Resveratrol attenuates testicular apoptosis in type 1 diabetic mice: Role of Akt-mediated Nrf2 activation and p62-dependent Keap1 degradation

Abstract

Infertility is a common complication in diabetic men, mainly due to the loss of germ cells by apoptotic cell death. However, effective and safe approaches to prevent diabetic induction of testicular apoptosis for diabetic patients have not been available. Resveratrol (RSV), a group of compounds called polyphenols from plants, has been indicated its promising used clinically for cancers and cardiovascular diseases. Therefore, the present study aimed determining whether RSV attenuates type 1 diabetes (T1D)-induced testicular apoptotic cell death in a mouse model. We found that testicular apoptosis and oxidative stress levels were significantly higher in T1D mice than control mice. In addition, the phosphorylation level of metabolism-related Akt and GSK-3β was downregulated and Akt negative regulators PTEN, PTP1B and TRB3 were upregulated in the T1D group. These effects were partially prevented by RSV treatment. Nrf2 and its downstream genes, such as NQO-1, HO-1, SOD, catalase and metallothionein were significantly upregulated by RSV treatment. In addition, RSV-induced Nrf2 activation was found due to Keap1 degradation, mainly reliant on p62 that functions as an adaptor protein during autophagy. These results indicate that the attenuation of T1D-induced testicular oxidative stress and apoptosis by RSV treatment was mainly related to Akt-mediated Nrf2 activation via p62-dependent Keap1 degradation.

Keywords: Apoptosis; Kelch-like ECH-associated protein 1; Nuclear factor erythroid 2-related factor 2; Resveratrol; Testis; Type 1 diabetes; p62.

Graphical abstract

Fig. 1

Effects of RSV on T1D-induced testicular apoptosis. T1D was induced in mice by multiple low-doses of STZ at 50 mg/kg daily for 5 days. After the onset of hyperglycemia, diabetic and age-matched control mice were treated with or without RSV at 20 mg/kg every other day for 4 months. At the end of the treatment period, blood glucose levels (A), testis weight/tibia length ratios (B) were determined.
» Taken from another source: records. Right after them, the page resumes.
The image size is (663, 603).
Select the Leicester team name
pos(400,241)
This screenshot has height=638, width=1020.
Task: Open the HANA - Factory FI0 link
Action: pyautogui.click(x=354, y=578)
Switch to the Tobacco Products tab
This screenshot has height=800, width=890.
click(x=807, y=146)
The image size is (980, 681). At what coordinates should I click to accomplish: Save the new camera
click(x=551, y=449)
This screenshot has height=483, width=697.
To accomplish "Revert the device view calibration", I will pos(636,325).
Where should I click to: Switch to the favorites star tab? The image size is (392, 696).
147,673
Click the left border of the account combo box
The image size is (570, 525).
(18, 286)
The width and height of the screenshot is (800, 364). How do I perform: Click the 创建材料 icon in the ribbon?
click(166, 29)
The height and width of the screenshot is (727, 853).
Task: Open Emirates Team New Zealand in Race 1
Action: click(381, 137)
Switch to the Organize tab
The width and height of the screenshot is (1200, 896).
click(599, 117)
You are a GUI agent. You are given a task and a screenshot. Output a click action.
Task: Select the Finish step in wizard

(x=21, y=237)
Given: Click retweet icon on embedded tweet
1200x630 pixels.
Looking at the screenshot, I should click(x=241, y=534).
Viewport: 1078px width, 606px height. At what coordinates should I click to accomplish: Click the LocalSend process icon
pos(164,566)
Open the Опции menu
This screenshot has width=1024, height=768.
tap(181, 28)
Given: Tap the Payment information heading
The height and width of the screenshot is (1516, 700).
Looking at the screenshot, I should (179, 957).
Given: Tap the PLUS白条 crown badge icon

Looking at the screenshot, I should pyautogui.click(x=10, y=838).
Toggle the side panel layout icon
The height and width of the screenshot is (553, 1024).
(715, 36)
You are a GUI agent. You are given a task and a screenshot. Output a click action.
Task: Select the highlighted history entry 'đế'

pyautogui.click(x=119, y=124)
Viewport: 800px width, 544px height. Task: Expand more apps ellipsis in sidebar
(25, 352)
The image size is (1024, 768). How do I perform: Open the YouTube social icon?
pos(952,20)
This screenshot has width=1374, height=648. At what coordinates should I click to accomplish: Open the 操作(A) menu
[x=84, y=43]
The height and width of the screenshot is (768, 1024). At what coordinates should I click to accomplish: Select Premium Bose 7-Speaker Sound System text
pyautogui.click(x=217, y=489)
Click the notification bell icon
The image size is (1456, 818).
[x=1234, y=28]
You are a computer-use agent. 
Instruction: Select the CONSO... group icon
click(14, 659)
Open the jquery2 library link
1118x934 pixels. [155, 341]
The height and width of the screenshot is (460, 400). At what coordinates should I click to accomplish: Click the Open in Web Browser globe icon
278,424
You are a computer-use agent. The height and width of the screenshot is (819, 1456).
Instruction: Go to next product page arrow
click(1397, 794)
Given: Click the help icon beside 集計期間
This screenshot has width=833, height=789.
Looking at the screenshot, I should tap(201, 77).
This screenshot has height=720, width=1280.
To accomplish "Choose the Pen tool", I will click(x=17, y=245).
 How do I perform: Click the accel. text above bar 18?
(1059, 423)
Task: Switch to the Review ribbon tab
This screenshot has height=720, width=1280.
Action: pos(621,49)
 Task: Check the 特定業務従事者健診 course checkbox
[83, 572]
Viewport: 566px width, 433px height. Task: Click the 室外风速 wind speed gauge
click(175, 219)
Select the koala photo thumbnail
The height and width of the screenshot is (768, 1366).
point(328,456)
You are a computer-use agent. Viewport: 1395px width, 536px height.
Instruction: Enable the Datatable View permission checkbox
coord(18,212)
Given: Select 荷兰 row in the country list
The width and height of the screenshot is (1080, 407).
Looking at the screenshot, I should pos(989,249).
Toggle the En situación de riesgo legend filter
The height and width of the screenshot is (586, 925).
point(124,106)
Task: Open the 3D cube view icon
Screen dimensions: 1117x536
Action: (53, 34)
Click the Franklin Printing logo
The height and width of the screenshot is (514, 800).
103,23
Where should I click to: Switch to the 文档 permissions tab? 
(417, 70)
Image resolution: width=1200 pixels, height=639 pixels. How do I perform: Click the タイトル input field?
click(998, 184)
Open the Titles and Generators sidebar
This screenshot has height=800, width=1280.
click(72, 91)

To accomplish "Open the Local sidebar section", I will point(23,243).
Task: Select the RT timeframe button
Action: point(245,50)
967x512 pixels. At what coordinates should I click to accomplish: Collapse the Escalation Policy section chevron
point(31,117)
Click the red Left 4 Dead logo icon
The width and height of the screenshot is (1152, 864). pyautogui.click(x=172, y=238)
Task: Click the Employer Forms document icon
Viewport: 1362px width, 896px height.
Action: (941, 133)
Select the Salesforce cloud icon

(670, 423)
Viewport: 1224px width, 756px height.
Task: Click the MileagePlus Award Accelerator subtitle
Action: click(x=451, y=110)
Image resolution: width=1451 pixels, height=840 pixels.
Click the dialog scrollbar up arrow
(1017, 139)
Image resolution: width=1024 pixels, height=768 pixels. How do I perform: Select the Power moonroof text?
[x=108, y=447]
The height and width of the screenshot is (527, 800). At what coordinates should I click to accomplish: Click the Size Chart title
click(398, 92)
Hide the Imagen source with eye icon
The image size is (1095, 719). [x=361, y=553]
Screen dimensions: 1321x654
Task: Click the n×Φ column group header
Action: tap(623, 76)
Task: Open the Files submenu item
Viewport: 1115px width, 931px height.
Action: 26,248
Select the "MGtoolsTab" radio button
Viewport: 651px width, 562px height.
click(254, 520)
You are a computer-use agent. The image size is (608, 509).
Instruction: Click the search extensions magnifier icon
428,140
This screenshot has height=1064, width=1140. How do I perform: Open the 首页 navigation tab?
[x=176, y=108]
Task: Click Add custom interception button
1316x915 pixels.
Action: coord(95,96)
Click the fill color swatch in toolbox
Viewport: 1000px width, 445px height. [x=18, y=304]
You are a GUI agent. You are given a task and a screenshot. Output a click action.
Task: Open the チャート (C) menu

Testicular apoptotic cell death was examined by TUNEL staining. TUNEL-positive cells were quantitatively analyzed (C). Testicular apoptosis expression was examined by western blotting assay for the expression of cleaved-caspase3 (D). Data are presented as mean ± SD (n = 6 at least in each group). *, P < 0.05 vs. control group; #, P < 0.05 vs. DM.

Fig. 2

Effects of RSV on T1D-induced testicular oxidative damage. T1D and control mice were subjected to the same treatment, as described in Fig. 1. Testicular oxidative damage was examined by western blotting assay for the expression of 3-NT as an index of protein nitration (A) and 4-HNE as an index of lipid peroxidation (B). Activity of MDA was confirmed by chemical quantification assay (C). Data are presented as means ± SD (n = 6 at least, in each group). *, P < 0.05 vs. control group; #, P < 0.05 vs. DM.

Fig. 3

Effects of RSV on testicular Nrf2 expression and function. T1D and control mice were subjected to the same treatment, as described in Fig. 1. The expression of Nrf2 was detected by western blotting assay (A), for which the ratio of nuclear Nrf2/cytosolic Nrf2 was presented. mRNA levels of NQO-1, HO-1, SOD, CAT and MT were detected by qRT-PCR (B). Testicular expression of NQO-1 (C), HO-1 (C) and MT (D) were measured by western blotting assay. Activity of SOD (E) and CAT levels (F) were assayed using the corresponding quantification kits. Data are presented as means ± SD (n = 6 at least, in each group). *, P < 0.05 vs. control group; #, P < 0.05 vs. DM.

Fig. 4

Effects of RSV on testicular Akt expression and function. T1D and control mice were subjected to the same treatment, as described in Fig. 1. Testicular expression of phosphorylated and total Akt, GSK-3β and Fyn were measured by western blotting assay (A). The expression of PTEN, TRB3 and PTP1B (negative regulators of Akt) were also measured by western blotting assay (B). Data are presented as means ± SD (n = 6 at least, in each group). *, P < 0.05 vs. control group; #, P < 0.05 vs. DM.

Fig. 5

Effects of RSV on testicular autophagic Keap1 degradation. T1D and control mice were subjected to the same treatment, as described in Fig. 1. Testicular expression of Keap1 (A), p62 (A), and LC3II (B) were measured by western blotting assay. Data are presented as means ± SD (n = 6 at least, in each group). *, P < 0.05 vs. control group; #, P < 0.05 vs. DM.

Fig. 6

Working hypothesis for the mechanism by which RSV protects the testis from diabetes. The working hypothesis for the mechanisms underlying RSV-induced attenuation of testicular apoptosis in T1D mice are illustrated in schematic diagram.